A walk across the fields

The boys diverted a little from the path to explore these two…

The new ponds 

…well, are they ponds or puddles? I think they appeared when it began to rain last year and they’ve been there ever since. The one which you can just about see at the back of this photo is really quite large for a puddle.

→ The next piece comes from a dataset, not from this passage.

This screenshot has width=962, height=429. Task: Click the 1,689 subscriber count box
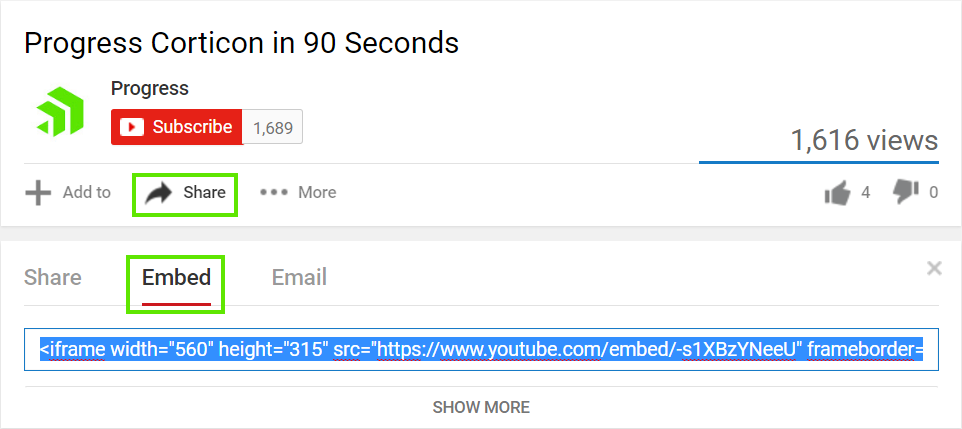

As we wandered down Moss Lane a jay shot across overhead. Unusually, it landed in a scrubby hedge in a fairly visible position and than posed for photos for quite some time.

A jay? 

I know – these aren’t great jay photos, not even the best I’ve taken, but it was a real treat to have another opportunity to study such a colourful bird.

A jay! 

The most enthusiastic fan of A.A.Milne in our little band is S. When we entered the trees, he declared it to be Hundred Acre Wood, and was gleefully telling me that he could hear Owl. We lagged a little behind the others as he balanced on the beams bordering the path.

In Hundred Acre Wood 

I couldn’t hear Owl, but we were treated to quite a close encounter with a marsh harrier, which flew off across the reeds fringing the lake.

Scots Pines 

Scots Pines.

Haweswater 

Haweswater.

Look Dad - Snowdrops 

Eventually, we reached the patch of woodland where, at this time of year, the snowdrops put on a great show. S was insistent that I should take his photo amongst the flowers.

Snowdrops V 

Last year we came on a wet day. Nice this time to see the snowdrops with sunshine.

Snowdrops IV 

Snowdrops II 

Part of the family tradition is that I take lots of photos whilst everyone else gets impatient.

Snowdrops I 

Another part is that I try, and fail, to capture the unexpected patterns of green and yellow inside the coy blooms.

Silver Birch 

We finished through Eaves Wood, visiting the Ring O’Beeches.

Ring O'Beeches 

Which means more tree climbing, or, well, more balancing, but with added height.

Mr Nonchalant

B was very nonchalant about the whole thing. TBH kept her eyes closed.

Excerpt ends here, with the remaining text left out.